AUFGABENSTELLUNG » Wer entdeckte laut dem Text über den Artemis-Tempel in Ephesos den Tempel, und um welches Jahr geschah das?

LESETEXT »
↓

18.07.2019 | Weltwunder der Antike

Ephesos: Neues rund um den Tempel der Artemis

Der Artemis-Tempel in Ephesos ist eines der sieben Weltwunder der Antike. Ein interdisziplinäres Forschungsteam der ÖAW-Archäologin Lilli Zabrana untersucht nun das bisher noch wenig erforschte Areal rund um den Tempel.

Überreste des Artemistempels in Ephesos an der Südwestküste der Türkei © ÖAW/Niki Gail

Eines ist in Ephesos gewiss: Es gibt es immer wieder Neues zu entdecken. Und das vielleicht nicht obwohl, sondern weil seit Ende des 19. Jahrhunderts hier archäologische Ausgrabungen stattfinden. Denn bekanntlich führt jeder Fund zu Antworten – und zu neuen Fragen. Das gilt auch für den Tempel der Artemis in Ephesos, einst der gleichnamigen olympischen Gottheit gewidmet. Entdeckt wurde der Tempel bereits um 1870 vom Engländer John Turtle Wood. Offene Fragen gibt es zu diesem Weltwunder der Antike aber noch immer.

 „Seit seiner Wiederentdeckung beschäftigt man sich stark mit dem Tempel, nicht aber mit den Funktionen des gesamten heiligen Bezirks, die über zahlreiche Inschriften überliefert sind“, sagt Lilli Zabrana vom Österreichischen Archäologischen Institut der Österreichischen Akademie der Wissenschaften (ÖAW). Sie erforscht das Areal im Rahmen ihres Zukunftskollegs „Temenos und Territorium. Wirtschaftsmacht und soziale Bedeutung des Artemisions von Ephesos im Römischen Reich“.

↑

AUFGEFÜHRTE EINTRÄGE »
↓

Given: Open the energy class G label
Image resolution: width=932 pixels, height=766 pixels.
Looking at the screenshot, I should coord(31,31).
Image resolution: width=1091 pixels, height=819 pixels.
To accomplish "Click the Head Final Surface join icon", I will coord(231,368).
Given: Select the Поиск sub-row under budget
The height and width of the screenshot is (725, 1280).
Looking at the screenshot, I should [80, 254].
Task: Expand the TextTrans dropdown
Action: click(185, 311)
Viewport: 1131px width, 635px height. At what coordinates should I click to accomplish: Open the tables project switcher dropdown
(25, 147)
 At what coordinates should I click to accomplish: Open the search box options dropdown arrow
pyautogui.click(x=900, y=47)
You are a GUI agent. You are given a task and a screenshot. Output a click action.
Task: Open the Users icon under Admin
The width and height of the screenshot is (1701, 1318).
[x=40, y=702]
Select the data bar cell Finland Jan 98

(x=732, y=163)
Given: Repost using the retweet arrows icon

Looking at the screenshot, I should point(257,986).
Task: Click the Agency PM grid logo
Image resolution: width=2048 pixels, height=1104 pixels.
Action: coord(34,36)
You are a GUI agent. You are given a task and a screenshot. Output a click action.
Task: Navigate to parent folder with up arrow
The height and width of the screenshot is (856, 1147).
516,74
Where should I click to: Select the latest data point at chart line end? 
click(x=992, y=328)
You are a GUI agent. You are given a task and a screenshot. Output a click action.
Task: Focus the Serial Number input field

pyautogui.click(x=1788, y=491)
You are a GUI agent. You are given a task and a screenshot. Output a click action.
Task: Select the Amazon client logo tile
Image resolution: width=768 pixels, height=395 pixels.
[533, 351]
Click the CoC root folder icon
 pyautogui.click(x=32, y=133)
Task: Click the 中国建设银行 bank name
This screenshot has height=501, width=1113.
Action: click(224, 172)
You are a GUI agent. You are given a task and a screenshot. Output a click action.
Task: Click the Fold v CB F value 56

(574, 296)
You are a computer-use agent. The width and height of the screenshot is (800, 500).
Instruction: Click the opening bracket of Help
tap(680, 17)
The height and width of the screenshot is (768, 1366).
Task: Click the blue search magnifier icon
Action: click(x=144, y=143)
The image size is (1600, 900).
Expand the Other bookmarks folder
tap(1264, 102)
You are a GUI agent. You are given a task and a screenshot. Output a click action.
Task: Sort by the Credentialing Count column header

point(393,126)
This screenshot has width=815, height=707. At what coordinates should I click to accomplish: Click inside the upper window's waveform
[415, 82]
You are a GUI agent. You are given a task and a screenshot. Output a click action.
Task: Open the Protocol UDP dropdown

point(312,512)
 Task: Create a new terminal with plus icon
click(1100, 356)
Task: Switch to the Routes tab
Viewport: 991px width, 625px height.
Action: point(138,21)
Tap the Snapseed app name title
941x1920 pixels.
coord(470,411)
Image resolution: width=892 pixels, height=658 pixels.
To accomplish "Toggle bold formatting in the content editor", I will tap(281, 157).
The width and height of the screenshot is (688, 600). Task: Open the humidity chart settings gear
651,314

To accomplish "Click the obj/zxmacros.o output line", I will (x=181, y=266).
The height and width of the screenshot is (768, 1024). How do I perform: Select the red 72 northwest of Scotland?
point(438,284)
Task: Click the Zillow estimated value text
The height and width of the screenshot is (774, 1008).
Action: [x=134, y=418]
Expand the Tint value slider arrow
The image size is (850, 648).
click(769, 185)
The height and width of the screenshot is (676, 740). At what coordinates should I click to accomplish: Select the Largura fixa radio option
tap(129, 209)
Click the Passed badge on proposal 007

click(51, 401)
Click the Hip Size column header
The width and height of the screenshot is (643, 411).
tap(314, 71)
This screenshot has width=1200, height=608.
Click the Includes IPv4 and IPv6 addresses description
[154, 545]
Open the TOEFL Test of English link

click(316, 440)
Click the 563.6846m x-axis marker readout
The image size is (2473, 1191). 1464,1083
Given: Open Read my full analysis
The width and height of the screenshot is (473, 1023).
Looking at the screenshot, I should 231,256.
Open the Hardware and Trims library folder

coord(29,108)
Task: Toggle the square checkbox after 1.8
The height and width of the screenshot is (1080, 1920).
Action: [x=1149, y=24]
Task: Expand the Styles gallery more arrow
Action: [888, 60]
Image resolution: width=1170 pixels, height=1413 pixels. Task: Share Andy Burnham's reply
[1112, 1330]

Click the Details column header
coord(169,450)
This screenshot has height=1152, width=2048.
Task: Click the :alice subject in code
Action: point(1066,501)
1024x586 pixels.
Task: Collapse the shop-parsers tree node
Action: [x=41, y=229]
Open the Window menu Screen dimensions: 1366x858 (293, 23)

↑

SCHRIFTLICHE LÖSUNG » Der Engländer John Turtle Wood entdeckte den Tempel um 1870.